Community generally refers to a self-defined group with a shared sense of identity, and so the term is difficult to define without reference to a particular context. In CUP’s particular context, community is often used as a shorthand designation to refer to groups external to the University of Alberta, while fully recognizing that the University is itself a set of communities that are part of and overlap with numerous other communities. At CUP, community typically refers to the agencies and organizations that develop and implement policies, programs, and practices that are intended to serve children, youth, and families. CUP also is open to working with members of other types of communities.
8. Does CUP work for the University of Alberta or for the community?
CUP does not work solely for the U of A or for the community. CUP straddles the community and University and is intended to provide a means of bridging the gaps that sometimes emerge between community and university, as well as between those who seek to create and share knowledge about the development of children, youth, and families.
9. How does CUP serve the community? How does CUP serve the University?
Bridging the gaps between community and university is difficult not because of a lack of shared interest or commitment, but rather because the resources required for bridging—time, expertise, knowledge of community and university issues—are in short supply. CUP seeks to provide the resources that are necessary for supporting sustained, productive interactions between the community and the university. CUP enlists the aid and resources of the University whenever possible to help community agencies and organizations address issues that overlap with those of members of the University. CUP is guided by community interests as it facilitates research and evaluation, mobilizes knowledge, and establishes programs for lifelong learning.

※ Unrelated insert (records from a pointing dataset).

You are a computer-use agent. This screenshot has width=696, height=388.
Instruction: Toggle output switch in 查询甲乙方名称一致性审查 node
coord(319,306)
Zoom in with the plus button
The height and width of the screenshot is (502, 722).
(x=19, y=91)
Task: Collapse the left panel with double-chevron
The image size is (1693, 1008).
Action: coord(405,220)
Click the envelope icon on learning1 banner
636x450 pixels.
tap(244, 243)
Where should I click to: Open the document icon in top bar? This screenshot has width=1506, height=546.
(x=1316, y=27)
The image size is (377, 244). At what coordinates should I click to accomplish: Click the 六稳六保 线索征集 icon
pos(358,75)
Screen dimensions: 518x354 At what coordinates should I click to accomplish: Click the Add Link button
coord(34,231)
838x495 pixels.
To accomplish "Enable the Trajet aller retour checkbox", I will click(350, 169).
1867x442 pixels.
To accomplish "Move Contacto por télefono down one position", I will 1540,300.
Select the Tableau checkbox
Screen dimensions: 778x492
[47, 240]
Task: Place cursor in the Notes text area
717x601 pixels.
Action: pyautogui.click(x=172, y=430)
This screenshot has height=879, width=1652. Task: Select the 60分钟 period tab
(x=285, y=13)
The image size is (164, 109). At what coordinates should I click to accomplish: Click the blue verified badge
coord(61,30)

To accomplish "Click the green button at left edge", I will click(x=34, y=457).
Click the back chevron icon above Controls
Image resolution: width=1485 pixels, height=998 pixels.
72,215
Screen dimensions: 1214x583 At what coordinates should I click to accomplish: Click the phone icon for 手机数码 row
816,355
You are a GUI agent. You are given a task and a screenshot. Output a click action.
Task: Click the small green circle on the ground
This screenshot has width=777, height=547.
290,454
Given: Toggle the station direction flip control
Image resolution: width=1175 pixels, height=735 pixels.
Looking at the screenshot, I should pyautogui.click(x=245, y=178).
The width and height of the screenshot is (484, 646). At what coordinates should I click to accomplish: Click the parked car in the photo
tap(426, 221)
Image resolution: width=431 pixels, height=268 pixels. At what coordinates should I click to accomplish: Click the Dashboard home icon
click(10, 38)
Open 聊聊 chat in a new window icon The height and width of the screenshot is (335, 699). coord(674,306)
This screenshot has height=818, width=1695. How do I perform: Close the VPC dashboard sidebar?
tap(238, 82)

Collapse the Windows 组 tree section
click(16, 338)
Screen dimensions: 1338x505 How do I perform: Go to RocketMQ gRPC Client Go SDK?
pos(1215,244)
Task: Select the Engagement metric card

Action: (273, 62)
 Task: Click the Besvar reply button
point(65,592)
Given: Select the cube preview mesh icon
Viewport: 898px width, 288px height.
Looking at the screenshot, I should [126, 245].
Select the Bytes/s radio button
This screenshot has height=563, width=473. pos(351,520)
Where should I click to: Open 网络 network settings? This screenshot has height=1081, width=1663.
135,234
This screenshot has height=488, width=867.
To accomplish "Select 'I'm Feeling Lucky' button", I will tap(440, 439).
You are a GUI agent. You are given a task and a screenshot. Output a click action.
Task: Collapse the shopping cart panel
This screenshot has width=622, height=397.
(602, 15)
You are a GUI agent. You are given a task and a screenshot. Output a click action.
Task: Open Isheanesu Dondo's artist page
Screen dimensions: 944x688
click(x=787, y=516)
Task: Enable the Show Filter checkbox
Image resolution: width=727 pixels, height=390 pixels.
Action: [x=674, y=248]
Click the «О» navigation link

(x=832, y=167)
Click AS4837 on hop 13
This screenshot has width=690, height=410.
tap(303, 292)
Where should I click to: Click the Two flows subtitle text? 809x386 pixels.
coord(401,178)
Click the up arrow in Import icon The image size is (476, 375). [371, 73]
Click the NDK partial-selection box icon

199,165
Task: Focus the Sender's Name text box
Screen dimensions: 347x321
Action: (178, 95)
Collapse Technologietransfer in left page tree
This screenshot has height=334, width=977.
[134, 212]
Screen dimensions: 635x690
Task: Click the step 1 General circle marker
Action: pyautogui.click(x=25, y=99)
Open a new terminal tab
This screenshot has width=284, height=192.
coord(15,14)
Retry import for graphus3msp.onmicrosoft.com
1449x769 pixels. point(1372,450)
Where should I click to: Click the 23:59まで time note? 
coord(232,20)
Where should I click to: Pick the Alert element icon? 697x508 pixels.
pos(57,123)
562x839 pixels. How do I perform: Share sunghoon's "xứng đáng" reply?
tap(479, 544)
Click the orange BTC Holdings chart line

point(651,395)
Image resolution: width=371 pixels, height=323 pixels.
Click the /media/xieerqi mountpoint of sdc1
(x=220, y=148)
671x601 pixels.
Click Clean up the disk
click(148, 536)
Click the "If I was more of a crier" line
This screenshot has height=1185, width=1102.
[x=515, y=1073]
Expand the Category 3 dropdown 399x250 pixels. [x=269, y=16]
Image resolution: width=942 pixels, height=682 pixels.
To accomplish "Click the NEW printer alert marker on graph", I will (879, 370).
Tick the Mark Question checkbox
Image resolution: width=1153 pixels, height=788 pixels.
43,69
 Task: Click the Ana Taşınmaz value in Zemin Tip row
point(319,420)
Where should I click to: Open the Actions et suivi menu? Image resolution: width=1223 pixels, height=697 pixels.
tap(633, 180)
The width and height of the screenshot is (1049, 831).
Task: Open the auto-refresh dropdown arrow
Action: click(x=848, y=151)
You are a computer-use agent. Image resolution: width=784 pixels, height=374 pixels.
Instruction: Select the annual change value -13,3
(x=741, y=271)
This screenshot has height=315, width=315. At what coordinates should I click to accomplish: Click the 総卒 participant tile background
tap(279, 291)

In effect, CUP helps to raise the profile of community issues on the agenda of the U of A.
Students who work on CUP projects typically interact with community and university partners from diverse and interdisciplinary backgrounds, gaining a research experience that is distinctive and informative (Discovery Learning). CUP provides the links and supporting structures that are necessary for university and community partners to work together, to inform each other, and to create innovative research projects, such as Families First Edmonton, that simply would not have occurred otherwise (Incubating Scholarship). The committed, continued engagement of numerous community and university partners, including CUP’s Steering Committee, is the very force that created CUP and thereby transformed how the community and university work together on topics related to children, youth, and families.
10. How do people get involved in CUP? What does it mean to “get involved” in CUP?
CUP does not have a formal membership process and so anyone interested in CUP activities can contact our office to discuss projects or opportunities (780-492-6177 or firstname.lastname@example.org). CUP opportunities include research projects, research teams, our listserv, committee work, employment, student internships, knowledge sharing, learning programs, and more.
11. How is CUP funded?
CUP receives funding from a variety of sources, including the University, foundations, and municipal and provincial governments, and federal and provincial granting agencies. Typically, core activities are funded through direct donations to CUP, whereas projects are funded with specific grants.
12. Does CUP engage in fee-for-service activity?
In principle, CUP engages in activities (consulting, brokering, leading projects) free as a service to all members of the university and community. In practice, we are often limited by capacity and thus donations, grants, and contracts are used to increase capacity to meet demand.